▸ Work instructions
a - According to the album list, what is the final track on Alex Cameron's Miami Memory?
b - Write out the album list's passage that opens with the words containing "List of Six: My" and closes with "years to come.".

▸ Excerpt
****************
List of Six: My Albums of 2019

Here’s a wild concept for you: a list on the internet.

Something different for this end of season Sunday. A list of six albums, in no particular order, of albums that really floated my boat and buttered my toast in 2019, records which defined this chaotic year, and that will remain with me for years to come.

  • Alex Cameron – Miami Memory

My expectations for Alex Cameron’s third album were high. His sophomore effort Forced Witness was one of the best albums of 2017 and remained on repeat during 2018. It remains on repeat for me now. Still, from the first teaser track Miami Memory had me hooked. The strange, cyclical beat of the title track was almost off-putting at first, but the lyrics kept me coming back to that hypnotic beat and it dragged me deep down into the maw of the song. Other singles, Divorce and Far From Born Again, had less challenging instrumentals and Cameron at his poetic best, but it’s the final track of the album Too Far – a bare and beautiful ode to his long term girlfriend and muse of the entire album which ties the whole thing up and confirms Miami Memory as an unmissable package deal.

  • MUNA – Saves The World 

If you’ve got room in your life for some emotionally earnest throwback pop in your life, you have to check out MUNA’s latest effort. This is one of the albums that I didn’t really give the time it deserved when it was released. Despite loving teaser track Number One Fan I didn’t get into any of the deep cuts, but recently I’ve had this record on repeat. Taking influence from 90’s pop, contemporaries The 1975, and even synthwave, this is a bright but angsty record with some huge hooks that have kept me coming back for more.
****************
▸ Record list
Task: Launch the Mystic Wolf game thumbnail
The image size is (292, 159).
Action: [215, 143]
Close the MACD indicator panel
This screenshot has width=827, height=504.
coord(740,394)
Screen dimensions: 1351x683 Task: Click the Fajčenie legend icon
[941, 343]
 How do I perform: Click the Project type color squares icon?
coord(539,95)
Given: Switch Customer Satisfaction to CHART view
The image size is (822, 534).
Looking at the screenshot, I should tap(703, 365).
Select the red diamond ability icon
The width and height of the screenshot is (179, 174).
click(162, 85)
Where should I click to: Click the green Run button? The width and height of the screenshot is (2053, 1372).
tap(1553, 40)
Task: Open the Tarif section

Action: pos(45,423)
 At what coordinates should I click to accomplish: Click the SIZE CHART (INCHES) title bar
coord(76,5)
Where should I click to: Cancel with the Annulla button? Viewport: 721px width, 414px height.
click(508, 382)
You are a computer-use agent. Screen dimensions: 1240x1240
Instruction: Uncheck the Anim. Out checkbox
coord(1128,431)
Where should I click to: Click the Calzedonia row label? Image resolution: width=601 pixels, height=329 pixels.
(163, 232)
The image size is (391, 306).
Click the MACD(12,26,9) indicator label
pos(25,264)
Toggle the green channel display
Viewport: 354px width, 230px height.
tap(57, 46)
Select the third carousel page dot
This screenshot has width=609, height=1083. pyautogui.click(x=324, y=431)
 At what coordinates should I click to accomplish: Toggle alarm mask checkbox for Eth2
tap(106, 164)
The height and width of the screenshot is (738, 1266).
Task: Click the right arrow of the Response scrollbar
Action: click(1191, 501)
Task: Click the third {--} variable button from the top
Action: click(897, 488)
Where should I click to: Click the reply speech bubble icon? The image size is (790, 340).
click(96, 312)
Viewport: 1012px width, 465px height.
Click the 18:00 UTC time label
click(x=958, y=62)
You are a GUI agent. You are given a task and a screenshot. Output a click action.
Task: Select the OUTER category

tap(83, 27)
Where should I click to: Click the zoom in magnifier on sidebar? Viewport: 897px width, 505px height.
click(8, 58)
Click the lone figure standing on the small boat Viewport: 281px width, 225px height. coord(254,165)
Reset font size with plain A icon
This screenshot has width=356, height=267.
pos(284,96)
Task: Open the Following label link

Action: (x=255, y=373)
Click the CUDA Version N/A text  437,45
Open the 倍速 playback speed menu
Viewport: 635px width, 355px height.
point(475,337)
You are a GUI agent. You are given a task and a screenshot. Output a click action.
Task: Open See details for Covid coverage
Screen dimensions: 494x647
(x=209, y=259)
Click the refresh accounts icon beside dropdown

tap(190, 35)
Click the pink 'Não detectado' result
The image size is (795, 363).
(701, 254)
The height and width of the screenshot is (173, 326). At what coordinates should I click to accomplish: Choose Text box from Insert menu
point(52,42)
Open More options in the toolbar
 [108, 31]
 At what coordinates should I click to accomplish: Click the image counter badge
****************
▸ Task solutions
a - Too Far

b -
List of Six: My Albums of 2019

Here’s a wild concept for you: a list on the internet.

Something different for this end of season Sunday. A list of six albums, in no particular order, of albums that really floated my boat and buttered my toast in 2019, records which defined this chaotic year, and that will remain with me for years to come.